### Document segment ###

1. A test kit for distinguishing between recent and late stage human immunodeficiency virus infection in a bodily fluid, the test kit comprising:

a) a sample collection device,

b) a vessel containing sample/running buffer,

c) a cassette comprising an absorbing/wicking pad, striped processed membrane, conjugate pad sample pad, and backing card

d) instructions for use.

2. The test kit of claim 1, wherein the sample collection device comprises an inoculation loop, capillary transfer pipette, absorbent pad, swab, nasopharyngeal swab, sponge or pipette.

3. The test kit of claim 1, wherein the vessel containing running sample/running buffer, comprises an ampoule, bottle or sachet.

4. The test kit of claim 1, wherein the striped processed membrane comprises a nitrocellulose membrane comprising three reagent lines (in order of sample contact: Long Term Line [marked “LT” position], Test Line [marked “T” position] and Control Line [marked “C” position].

### Record excerpts ###

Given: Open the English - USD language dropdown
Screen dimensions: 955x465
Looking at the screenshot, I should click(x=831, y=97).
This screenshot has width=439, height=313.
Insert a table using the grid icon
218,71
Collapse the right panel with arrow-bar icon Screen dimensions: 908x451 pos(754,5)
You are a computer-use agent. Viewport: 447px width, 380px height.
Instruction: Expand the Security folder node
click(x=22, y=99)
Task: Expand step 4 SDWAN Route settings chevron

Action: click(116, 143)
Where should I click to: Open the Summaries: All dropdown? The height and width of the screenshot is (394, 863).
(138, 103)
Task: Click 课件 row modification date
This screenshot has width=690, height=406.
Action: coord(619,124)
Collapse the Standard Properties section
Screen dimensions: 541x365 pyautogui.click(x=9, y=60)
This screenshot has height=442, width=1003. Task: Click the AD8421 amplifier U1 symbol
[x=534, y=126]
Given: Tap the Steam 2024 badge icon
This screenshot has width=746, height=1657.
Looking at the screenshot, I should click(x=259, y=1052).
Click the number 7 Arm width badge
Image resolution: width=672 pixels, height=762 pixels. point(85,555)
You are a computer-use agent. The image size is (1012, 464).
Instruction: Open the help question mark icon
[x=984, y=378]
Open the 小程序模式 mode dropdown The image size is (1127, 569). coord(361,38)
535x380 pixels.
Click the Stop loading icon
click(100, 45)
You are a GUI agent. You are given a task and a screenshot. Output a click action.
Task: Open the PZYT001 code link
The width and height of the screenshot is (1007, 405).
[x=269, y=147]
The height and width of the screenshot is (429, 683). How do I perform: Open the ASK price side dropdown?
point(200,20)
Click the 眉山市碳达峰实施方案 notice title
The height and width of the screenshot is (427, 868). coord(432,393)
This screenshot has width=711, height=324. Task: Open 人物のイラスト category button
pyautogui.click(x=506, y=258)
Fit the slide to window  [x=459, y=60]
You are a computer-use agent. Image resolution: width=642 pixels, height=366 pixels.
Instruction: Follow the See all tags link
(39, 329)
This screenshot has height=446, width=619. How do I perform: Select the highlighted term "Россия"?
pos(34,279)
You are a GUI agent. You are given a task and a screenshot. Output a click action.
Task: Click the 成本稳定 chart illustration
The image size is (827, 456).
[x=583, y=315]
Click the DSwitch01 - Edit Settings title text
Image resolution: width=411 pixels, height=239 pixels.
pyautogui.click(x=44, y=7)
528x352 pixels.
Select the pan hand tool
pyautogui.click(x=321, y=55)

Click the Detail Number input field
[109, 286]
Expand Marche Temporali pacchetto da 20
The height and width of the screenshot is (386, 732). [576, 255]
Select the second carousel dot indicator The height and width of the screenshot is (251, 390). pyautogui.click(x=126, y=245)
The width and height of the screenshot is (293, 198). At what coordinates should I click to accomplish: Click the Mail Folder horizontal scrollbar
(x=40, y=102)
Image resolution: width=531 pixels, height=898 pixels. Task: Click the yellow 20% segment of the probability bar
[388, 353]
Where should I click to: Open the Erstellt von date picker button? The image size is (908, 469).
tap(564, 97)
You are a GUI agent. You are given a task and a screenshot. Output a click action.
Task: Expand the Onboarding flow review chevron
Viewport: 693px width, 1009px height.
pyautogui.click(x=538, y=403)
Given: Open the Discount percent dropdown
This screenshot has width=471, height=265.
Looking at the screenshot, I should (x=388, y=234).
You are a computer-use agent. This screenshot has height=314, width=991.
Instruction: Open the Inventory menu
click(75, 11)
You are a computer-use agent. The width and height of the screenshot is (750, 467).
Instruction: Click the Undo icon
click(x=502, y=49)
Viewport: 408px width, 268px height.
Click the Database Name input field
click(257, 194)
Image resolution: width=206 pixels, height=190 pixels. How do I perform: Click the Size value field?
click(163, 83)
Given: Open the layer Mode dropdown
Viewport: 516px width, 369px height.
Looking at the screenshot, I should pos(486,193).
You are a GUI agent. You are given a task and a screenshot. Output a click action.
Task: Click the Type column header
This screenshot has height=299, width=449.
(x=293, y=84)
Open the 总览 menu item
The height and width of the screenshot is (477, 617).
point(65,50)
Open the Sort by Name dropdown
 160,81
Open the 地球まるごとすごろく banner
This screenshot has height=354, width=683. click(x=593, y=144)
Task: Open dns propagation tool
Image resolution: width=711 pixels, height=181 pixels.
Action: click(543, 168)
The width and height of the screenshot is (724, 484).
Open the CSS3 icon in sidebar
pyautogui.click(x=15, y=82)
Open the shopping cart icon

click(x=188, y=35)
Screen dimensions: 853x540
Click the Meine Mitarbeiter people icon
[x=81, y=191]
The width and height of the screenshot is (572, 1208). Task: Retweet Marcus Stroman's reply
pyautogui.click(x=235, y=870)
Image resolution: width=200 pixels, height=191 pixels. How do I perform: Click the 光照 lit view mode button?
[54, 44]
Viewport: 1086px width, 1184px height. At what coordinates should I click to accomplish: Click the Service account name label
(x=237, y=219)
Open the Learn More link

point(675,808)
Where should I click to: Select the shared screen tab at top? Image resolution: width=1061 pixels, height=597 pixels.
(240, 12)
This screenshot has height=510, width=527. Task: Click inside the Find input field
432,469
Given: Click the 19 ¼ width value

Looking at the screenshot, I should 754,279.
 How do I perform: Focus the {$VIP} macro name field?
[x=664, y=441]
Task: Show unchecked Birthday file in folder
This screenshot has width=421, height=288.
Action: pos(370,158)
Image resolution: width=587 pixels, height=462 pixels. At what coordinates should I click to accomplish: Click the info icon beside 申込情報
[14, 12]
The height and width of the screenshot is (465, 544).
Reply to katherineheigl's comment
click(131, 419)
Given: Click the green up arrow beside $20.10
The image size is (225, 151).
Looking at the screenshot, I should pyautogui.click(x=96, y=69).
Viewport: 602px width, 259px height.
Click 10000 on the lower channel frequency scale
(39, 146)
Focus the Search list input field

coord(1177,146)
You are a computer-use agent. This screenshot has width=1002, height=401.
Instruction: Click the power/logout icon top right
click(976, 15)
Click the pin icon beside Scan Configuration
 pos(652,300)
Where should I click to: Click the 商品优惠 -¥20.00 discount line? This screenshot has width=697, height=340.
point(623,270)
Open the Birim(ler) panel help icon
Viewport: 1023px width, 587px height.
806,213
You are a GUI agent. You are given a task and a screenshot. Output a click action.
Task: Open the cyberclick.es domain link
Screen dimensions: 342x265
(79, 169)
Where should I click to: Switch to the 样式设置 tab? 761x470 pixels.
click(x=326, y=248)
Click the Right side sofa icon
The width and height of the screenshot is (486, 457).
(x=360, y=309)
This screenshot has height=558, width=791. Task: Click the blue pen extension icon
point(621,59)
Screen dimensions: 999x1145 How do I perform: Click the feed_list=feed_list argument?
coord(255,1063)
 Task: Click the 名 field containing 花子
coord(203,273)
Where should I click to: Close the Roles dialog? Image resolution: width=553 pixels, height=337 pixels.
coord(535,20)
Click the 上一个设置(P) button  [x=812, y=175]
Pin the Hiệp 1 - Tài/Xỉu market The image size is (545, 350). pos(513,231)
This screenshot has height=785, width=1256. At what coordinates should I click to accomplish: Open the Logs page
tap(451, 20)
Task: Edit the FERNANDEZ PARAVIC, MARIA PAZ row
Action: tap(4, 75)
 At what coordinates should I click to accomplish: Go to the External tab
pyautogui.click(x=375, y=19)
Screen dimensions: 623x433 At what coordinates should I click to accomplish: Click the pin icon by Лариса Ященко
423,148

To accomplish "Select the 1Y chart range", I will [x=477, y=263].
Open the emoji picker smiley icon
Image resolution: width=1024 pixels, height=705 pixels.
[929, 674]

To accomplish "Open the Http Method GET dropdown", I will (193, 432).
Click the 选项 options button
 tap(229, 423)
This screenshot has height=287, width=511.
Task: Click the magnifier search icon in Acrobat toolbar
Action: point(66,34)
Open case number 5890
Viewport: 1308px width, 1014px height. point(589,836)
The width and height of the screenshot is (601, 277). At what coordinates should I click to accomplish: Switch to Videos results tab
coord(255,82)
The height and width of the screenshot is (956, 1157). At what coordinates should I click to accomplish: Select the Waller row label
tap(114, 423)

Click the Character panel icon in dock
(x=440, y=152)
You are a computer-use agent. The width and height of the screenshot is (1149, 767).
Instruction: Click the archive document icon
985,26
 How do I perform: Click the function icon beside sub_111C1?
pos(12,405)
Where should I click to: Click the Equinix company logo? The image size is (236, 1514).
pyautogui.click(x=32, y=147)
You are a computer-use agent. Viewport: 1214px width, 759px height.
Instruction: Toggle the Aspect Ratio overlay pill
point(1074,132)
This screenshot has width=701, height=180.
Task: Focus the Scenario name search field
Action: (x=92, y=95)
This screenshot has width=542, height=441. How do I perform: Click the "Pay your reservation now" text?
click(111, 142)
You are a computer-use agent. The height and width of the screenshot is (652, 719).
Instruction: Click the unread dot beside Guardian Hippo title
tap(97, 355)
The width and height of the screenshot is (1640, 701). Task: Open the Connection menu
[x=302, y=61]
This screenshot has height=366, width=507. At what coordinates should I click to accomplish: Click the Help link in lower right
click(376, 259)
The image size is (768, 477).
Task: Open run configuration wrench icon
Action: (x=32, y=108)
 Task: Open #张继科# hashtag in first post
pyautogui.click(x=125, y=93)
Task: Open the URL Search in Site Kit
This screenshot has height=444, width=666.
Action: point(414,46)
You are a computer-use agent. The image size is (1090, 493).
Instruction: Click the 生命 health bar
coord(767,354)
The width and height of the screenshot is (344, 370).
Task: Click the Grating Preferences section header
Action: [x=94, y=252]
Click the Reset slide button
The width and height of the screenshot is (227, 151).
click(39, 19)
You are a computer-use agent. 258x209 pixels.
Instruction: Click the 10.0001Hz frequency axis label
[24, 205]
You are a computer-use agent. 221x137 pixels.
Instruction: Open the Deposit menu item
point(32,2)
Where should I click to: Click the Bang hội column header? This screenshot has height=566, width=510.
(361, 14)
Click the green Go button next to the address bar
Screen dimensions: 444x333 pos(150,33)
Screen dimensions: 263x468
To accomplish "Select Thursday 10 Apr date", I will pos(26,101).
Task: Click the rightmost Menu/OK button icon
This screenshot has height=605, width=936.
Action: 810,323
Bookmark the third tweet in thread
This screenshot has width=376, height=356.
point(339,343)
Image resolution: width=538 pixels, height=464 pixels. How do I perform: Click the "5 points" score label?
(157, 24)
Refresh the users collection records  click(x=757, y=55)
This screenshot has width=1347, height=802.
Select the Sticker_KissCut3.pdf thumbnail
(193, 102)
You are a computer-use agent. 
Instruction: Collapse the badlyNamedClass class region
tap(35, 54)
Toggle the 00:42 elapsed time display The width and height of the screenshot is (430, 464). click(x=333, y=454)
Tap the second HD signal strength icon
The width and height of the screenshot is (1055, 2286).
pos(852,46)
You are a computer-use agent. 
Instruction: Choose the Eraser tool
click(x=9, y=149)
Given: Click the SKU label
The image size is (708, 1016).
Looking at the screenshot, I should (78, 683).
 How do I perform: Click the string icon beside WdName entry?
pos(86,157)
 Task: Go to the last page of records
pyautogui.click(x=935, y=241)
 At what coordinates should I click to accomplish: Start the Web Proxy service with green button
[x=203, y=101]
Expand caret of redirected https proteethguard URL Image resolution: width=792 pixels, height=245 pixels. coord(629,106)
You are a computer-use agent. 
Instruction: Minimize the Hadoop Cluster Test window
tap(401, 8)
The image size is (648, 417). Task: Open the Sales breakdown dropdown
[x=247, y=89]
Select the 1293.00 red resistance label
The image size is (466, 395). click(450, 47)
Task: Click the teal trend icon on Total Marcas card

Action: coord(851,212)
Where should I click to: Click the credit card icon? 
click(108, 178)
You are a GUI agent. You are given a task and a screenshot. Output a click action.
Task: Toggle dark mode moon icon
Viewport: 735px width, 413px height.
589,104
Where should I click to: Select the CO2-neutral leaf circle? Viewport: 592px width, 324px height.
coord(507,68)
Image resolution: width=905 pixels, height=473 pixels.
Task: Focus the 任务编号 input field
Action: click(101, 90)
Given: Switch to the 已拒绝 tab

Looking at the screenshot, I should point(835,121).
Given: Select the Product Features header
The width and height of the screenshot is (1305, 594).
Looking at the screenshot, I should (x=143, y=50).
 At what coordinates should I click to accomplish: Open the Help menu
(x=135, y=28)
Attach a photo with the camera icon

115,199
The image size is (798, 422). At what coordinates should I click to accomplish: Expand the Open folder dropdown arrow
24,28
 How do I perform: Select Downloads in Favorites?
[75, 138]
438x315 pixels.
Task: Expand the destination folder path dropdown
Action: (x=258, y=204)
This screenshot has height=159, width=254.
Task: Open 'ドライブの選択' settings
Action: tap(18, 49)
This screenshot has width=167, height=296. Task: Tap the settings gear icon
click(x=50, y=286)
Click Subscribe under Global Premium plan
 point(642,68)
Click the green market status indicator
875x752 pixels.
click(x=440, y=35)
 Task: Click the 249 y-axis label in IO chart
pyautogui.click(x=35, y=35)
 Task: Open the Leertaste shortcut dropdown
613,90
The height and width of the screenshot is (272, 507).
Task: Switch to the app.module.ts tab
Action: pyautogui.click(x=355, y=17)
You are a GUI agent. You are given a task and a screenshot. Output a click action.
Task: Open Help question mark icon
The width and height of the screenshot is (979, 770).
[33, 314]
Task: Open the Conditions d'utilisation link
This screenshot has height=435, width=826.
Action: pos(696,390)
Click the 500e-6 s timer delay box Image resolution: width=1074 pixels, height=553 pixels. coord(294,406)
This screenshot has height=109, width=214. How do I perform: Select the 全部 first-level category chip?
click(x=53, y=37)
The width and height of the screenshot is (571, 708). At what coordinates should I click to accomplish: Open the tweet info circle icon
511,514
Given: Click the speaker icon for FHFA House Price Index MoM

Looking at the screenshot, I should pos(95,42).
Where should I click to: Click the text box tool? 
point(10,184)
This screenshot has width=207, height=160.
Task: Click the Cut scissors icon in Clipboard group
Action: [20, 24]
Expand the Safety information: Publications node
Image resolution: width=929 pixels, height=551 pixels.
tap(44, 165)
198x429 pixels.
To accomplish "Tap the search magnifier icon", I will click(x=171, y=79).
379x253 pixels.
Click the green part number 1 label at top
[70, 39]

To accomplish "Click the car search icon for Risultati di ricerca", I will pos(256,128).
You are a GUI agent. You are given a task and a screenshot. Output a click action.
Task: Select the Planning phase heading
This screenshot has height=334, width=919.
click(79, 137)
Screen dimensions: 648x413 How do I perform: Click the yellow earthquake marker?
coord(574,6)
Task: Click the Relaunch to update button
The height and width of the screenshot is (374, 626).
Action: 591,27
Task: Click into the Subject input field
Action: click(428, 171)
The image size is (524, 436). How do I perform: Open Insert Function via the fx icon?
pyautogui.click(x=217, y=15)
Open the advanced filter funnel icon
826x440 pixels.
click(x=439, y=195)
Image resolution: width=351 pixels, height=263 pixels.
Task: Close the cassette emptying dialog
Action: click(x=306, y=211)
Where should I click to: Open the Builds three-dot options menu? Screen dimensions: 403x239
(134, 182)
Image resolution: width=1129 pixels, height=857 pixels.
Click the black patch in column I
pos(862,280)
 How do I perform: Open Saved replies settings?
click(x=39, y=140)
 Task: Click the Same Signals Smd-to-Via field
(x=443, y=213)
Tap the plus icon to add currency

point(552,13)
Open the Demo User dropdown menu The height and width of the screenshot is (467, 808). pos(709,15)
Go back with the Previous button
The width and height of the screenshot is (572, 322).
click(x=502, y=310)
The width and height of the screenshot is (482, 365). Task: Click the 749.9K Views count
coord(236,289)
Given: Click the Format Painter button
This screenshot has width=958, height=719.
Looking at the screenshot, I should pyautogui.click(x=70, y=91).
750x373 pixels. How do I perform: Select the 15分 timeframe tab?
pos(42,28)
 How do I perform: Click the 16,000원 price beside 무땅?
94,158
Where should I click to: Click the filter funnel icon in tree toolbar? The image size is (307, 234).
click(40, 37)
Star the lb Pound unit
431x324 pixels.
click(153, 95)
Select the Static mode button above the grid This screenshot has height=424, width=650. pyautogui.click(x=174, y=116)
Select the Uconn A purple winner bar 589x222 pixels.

###

### [Task item A]
According to the test kit claims, what can the vessel containing running sample/running buffer be?
### [Task item B]
In the test kit claims, rewrite the stretch from "1. A test kit" through "instructions for use.", swapping "cassette" for "cartridge".

### [Written solution A]
An ampoule, bottle or sachet.

### [Written solution B]
1. A test kit for distinguishing between recent and late stage human immunodeficiency virus infection in a bodily fluid, the test kit comprising:

a) a sample collection device,

b) a vessel containing sample/running buffer,

c) a cartridge comprising an absorbing/wicking pad, striped processed membrane, conjugate pad sample pad, and backing card

d) instructions for use.